ACTIVITY A
Using the bean dishes text, decide whether each statement agrees with it: (i) The name frijoles de la olla translates roughly to "beans in the pot." (ii) In New Orleans, red beans and rice is a Sunday tradition. (iii) Cassoulet takes its name from the pot it is cooked in. For each, answer yes or no and quote the deciding words of the text.
ACTIVITY B
Write a continuation of the bean dishes text, starting after its final sentence.

SOURCE EXTRACT
---

Beloved Beans Around The World


One of Mexico’s most popular bean dishes is frijoles de la olla, which is a traditional bean stew with a name that translates roughly to “beans in the pot.” It’s one of the most recognizable meals in a country where beans, along with corn and chiles, form a major part of the everyday diet. The dish is known for its simplicity — you can prepare it by soaking then cooking beans in water over a few hours and adding seasonings, cream or cheese — which makes it extraordinarily popular as a main meal or as a side dish, for slurping with a spoon or dipping a tortilla into.

The beans most often used in this classic dish are called flor de junio, a creamy bean from the central part of the country, but many Mexicans also use pinto or black beans. 

New Orleans, Louisiana

In New Orleans, Louisiana, the French- and Caribbean-inspired creole cuisine wouldn’t be complete without red beans and rice, a time-honored culinary tradition that captures the eclectic tastes and history of the city’s residents. A pot of red or kidney beans is stewed and simmered slowly with any type of meat — from ham hocks to pork to andouille sausage — and garnished with all sorts of mouthwatering spices and topped with rice and often some vegetables.

Bean dishes are a Monday tradition, as households would historically take care of their weekly laundry and other chores while waiting for the beans to cook in the bones leftover from Sunday dinner, to be enjoyed with family at the end of a long day of domestic duties. Paired with cornbread, collards or corn on the cob, it’s the perfect hearty meal to fill you up — and extremely easy to prepare!


Jump over to southwest France, and you’ll find the cassoulet, a casserole named for the pot it’s cooked in — the cassole. This heavy, rich and hearty bean-focused dish is often considered to be one of French home cooking’s most laborious (and most delicious) undertakings if you’re willing to put in the effort. Most forms of this classic French creation are based around white haricot beans, or sometimes fava beans, and some type of pork, but many cooks and chefs switch it up by adding duck or duck confit, sausages and mutton, among other meats.

Historically, cassoulet was a food made by and for the peasantry, an amalgamation of whatever was convenient, close by and cookable. Today, it’s recreated by all types of French cuisine enthusiasts both inside and outside the country’s borders.

---

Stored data
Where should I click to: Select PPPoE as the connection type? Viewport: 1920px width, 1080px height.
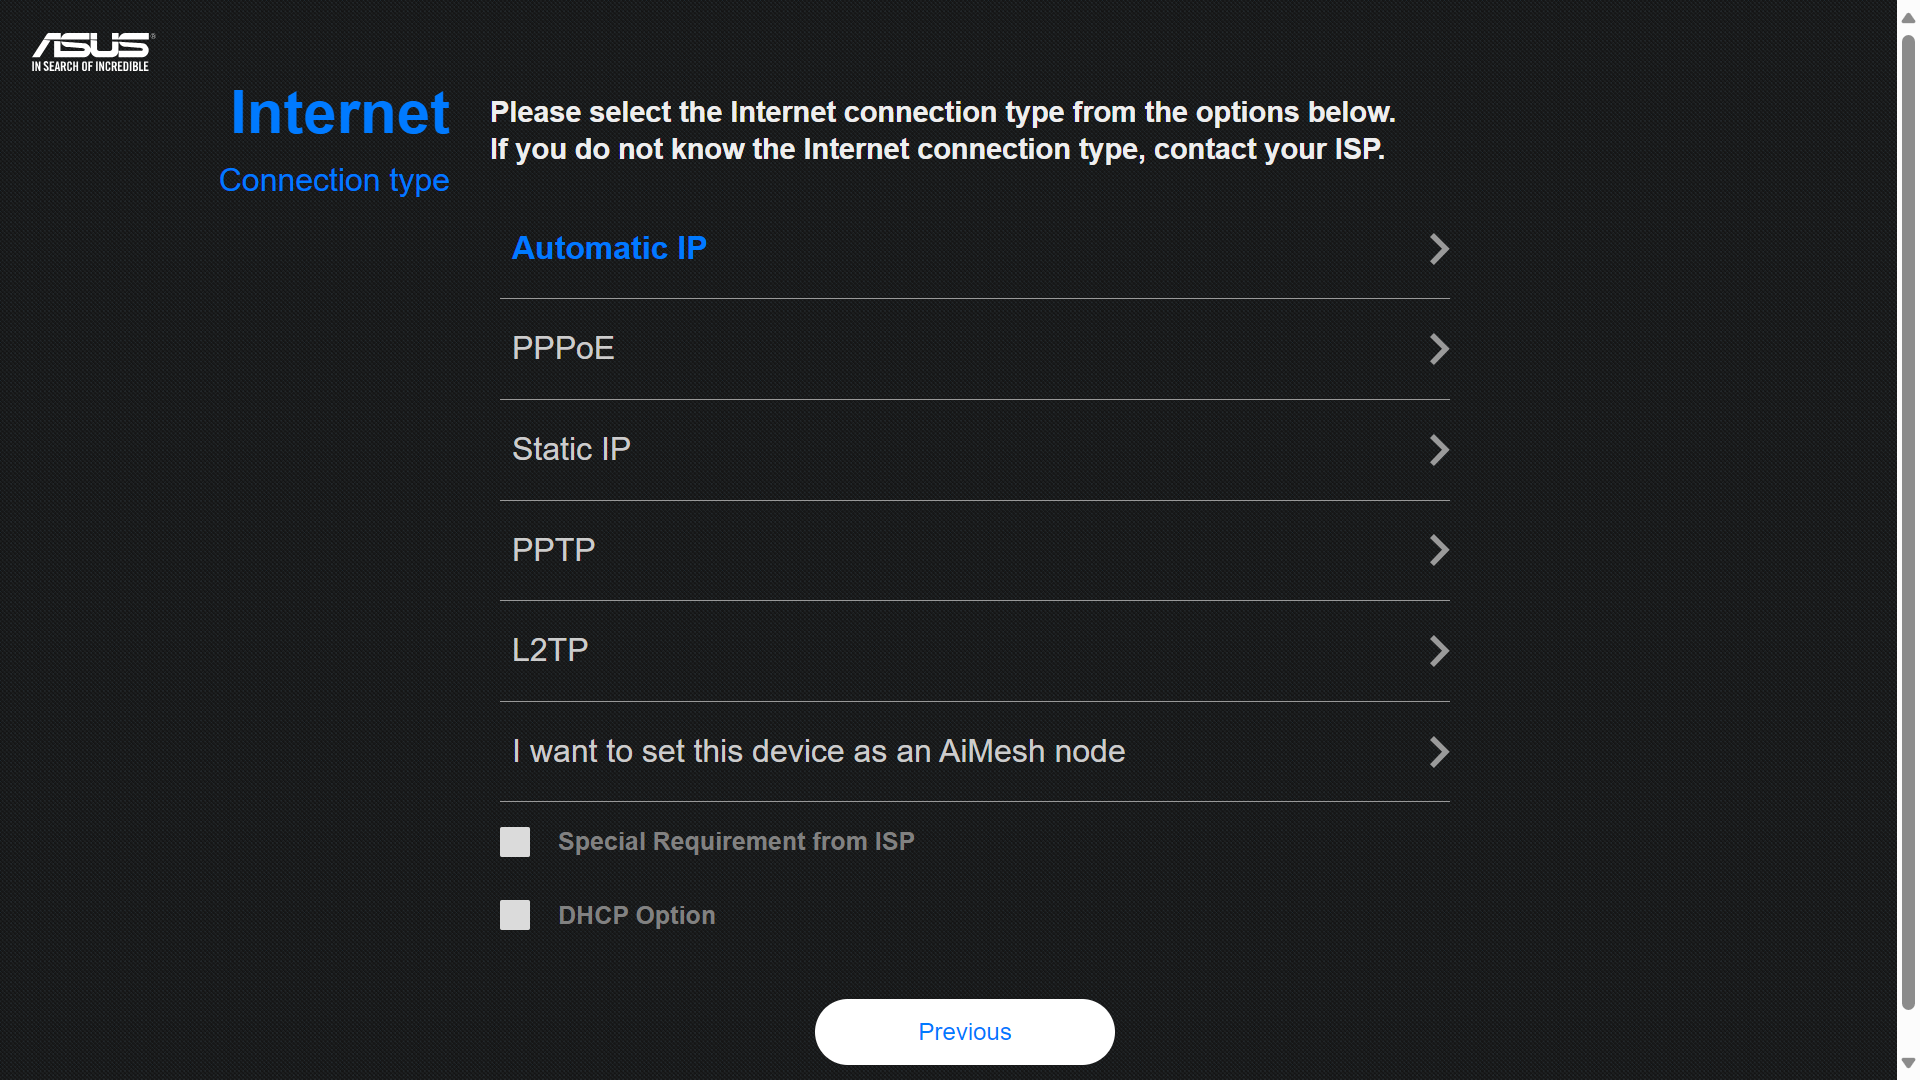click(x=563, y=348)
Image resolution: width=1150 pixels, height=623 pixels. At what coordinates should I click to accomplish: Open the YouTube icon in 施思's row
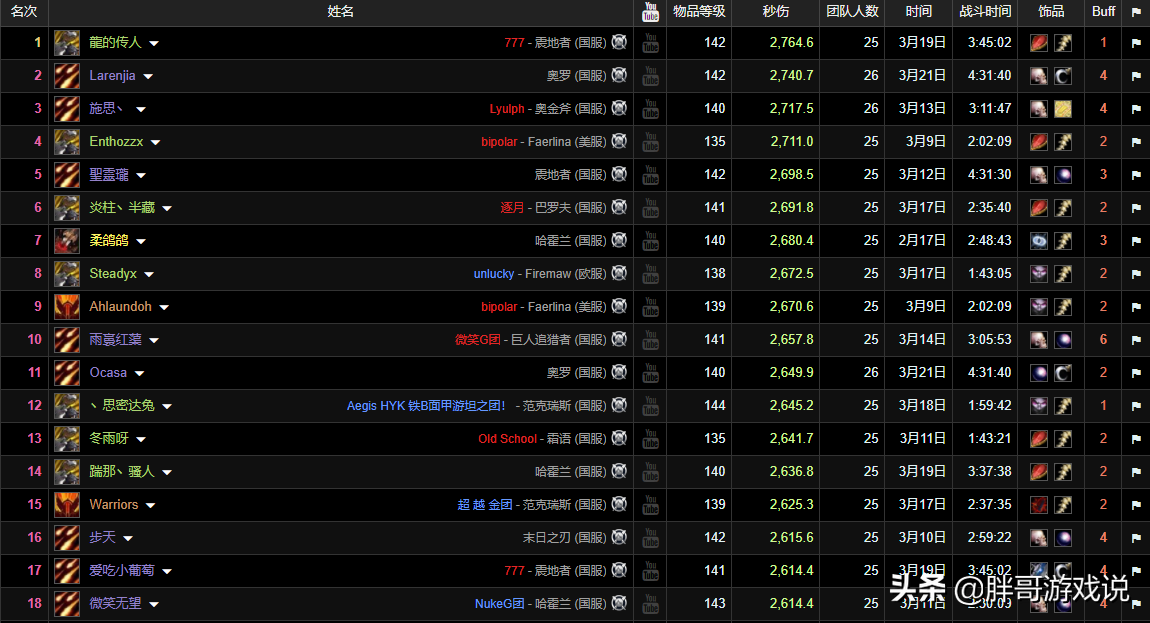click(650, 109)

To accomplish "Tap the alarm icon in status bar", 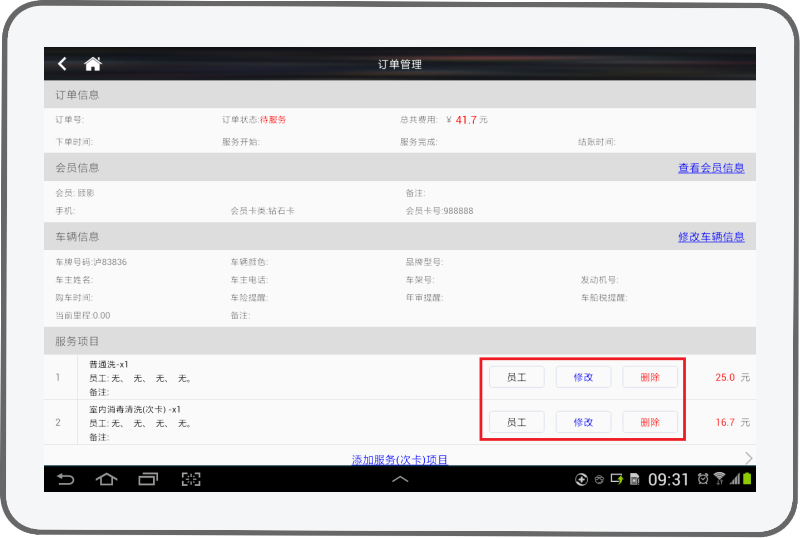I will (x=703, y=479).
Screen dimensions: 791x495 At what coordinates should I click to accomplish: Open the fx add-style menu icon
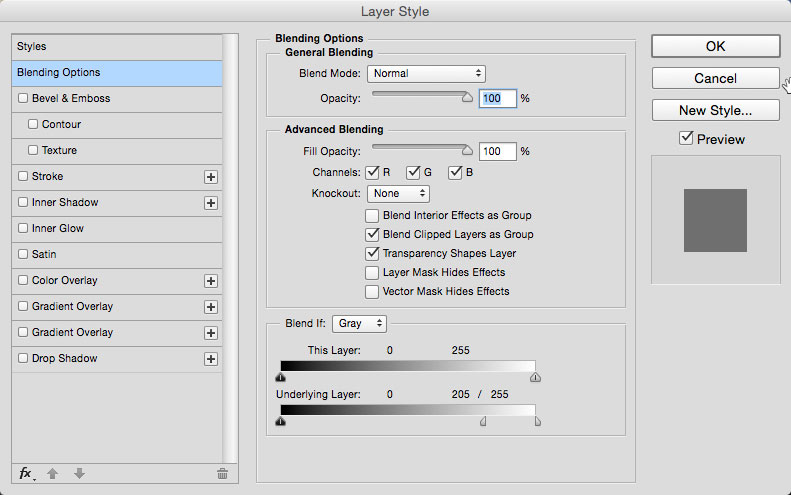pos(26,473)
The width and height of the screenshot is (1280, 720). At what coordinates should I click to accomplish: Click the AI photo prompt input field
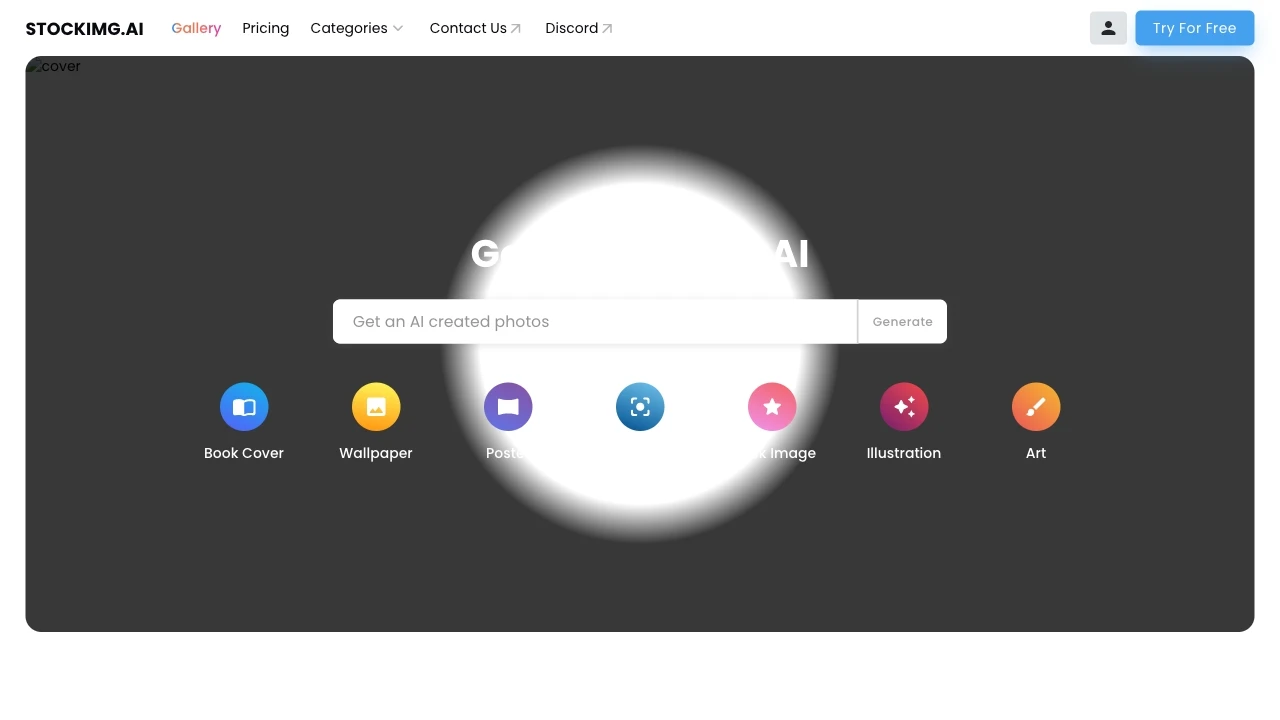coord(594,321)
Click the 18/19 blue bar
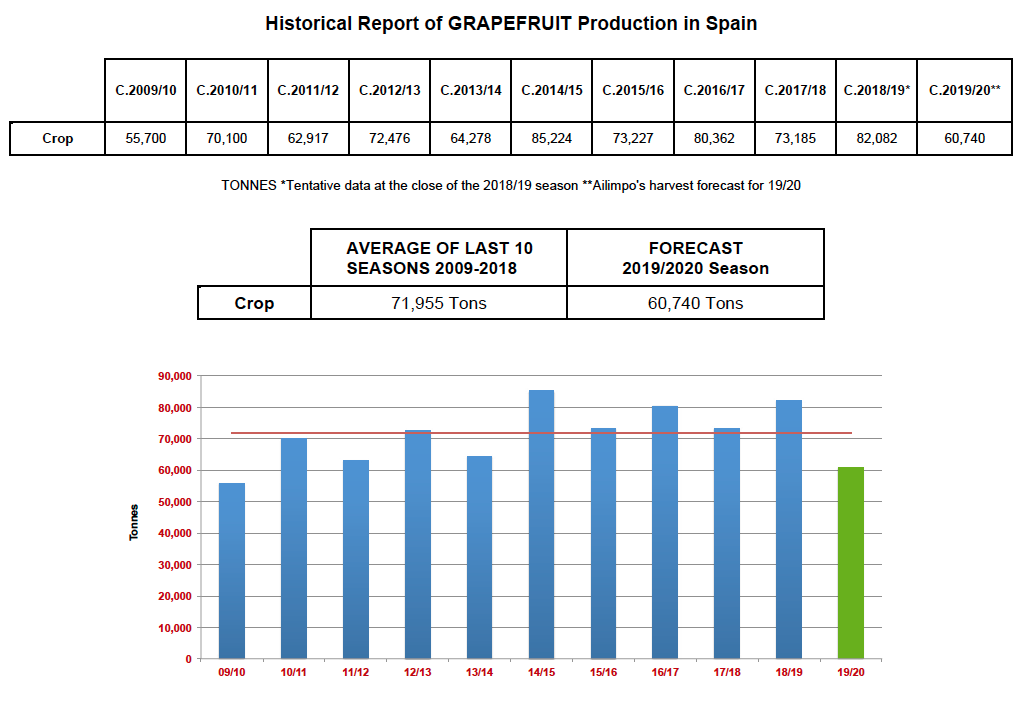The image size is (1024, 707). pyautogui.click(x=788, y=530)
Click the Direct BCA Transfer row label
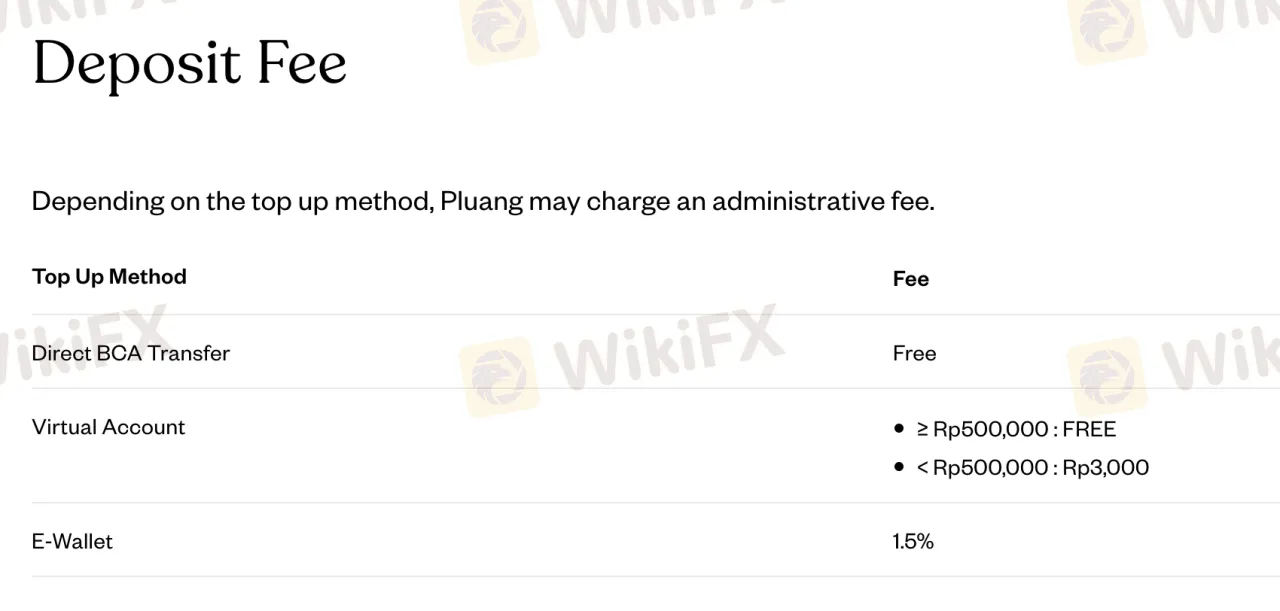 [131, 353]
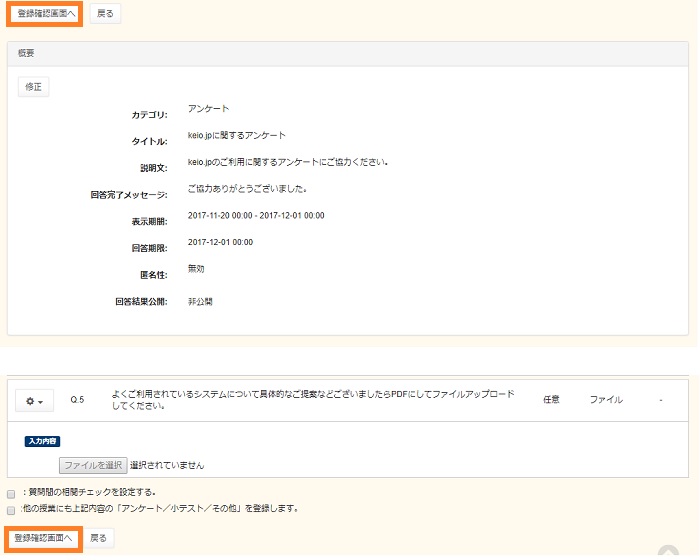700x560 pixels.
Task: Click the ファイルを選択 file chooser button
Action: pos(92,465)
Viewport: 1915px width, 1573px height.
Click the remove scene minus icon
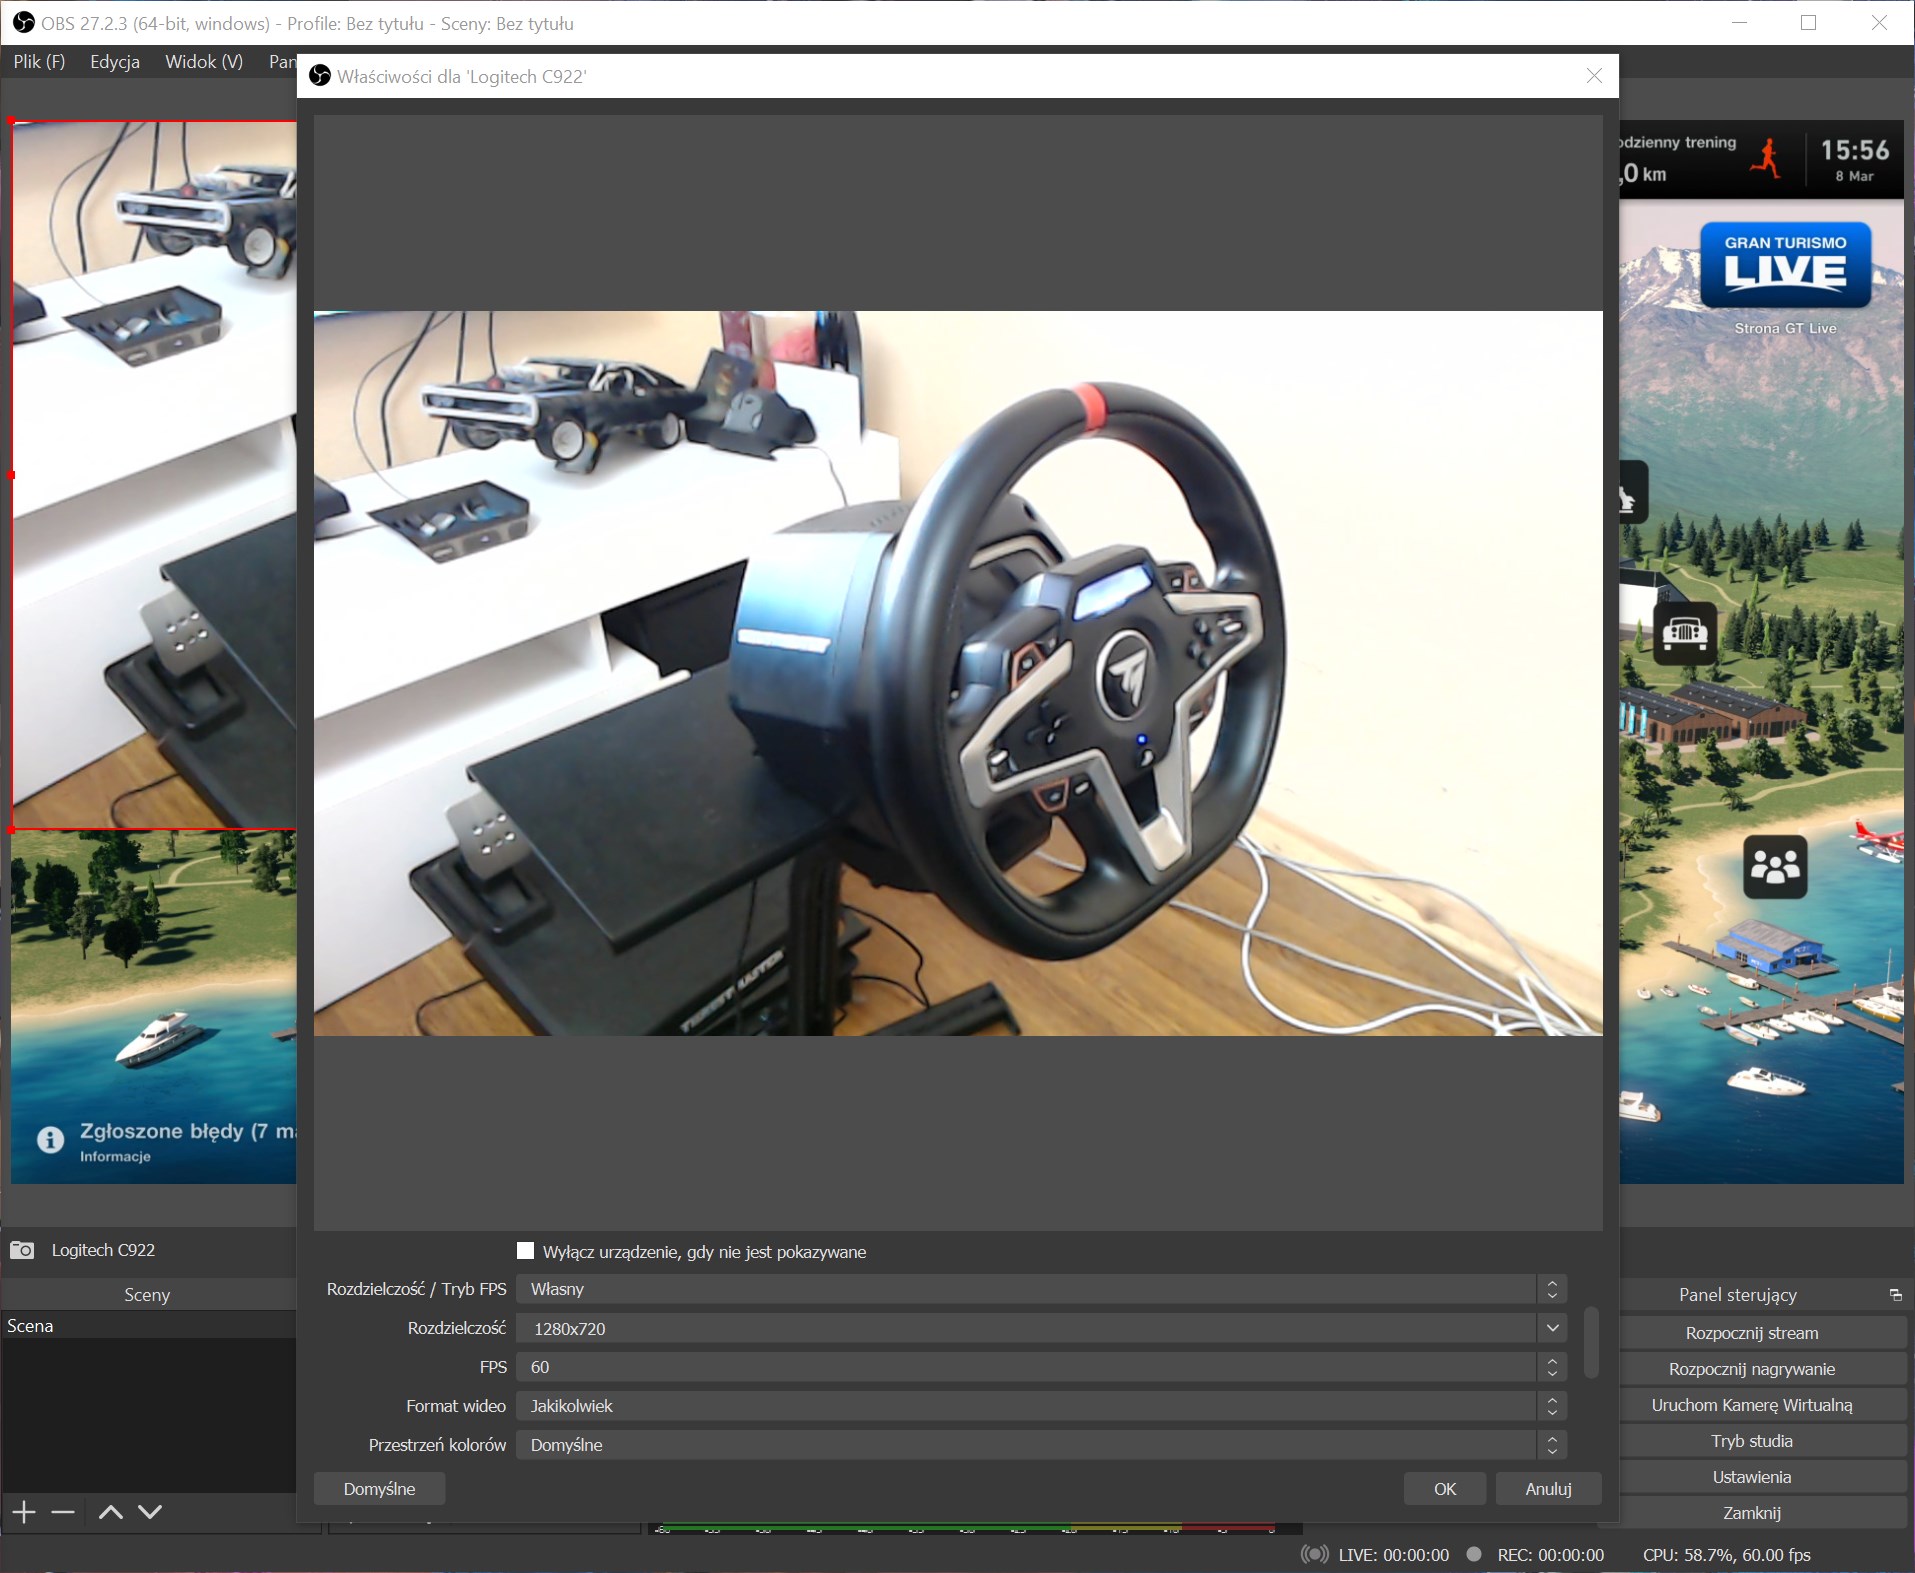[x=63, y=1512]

---

TASK ANSWER A
(i) Yes: "a name that translates roughly to “beans in the pot.”"
(ii) No: "Bean dishes are a Monday tradition"
(iii) Yes: "a casserole named for the pot it’s cooked in — the cassole."

TASK ANSWER B
Have you ever thought of having beans for breakfast? South of the Mediterranean in Egypt, the national dish is ful medames, a breakfast fava bean stew made with vegetable oil, herbs and spices and thought to be as old as the pharaohs (and loved so much that it’s really eaten at any time of day).


Though you might find the sight of baked beans in the morning repulsive, the Brits include them as them an important part of a full English breakfast, accompanied by tomatoes, bacon, fried eggs, sausages, mushrooms, fried bread and black pudding.


Indians love beans because their diets are largely vegetarian, and these food staples are rich with protein. You can find beans and other legumes featured throughout Indian cuisine in dishes like curries, salads, soups and the famous Indian dal. Some of the most popular beans (not counting the wide variety of lentils that are a staple of the Indian diet) are black eyed peas, kidney beans, mung beans and garbanzo beans, also known as chickpeas.


Beans around the world can appeal to the sweet-toothed, too, especially in mainland Asia. In China, it’s common to find sugary red beans used in all types of desserts — in the form of a paste that can be found in buns or as a part of sticky rice cakes, for example. Red adzuki beans are combined with tapioca pearls and Chinese rock sugar to make red bean soup, often garnished with dried orange peels and coconut milk and eaten as a sweet cap to the end of a delicious savory meal.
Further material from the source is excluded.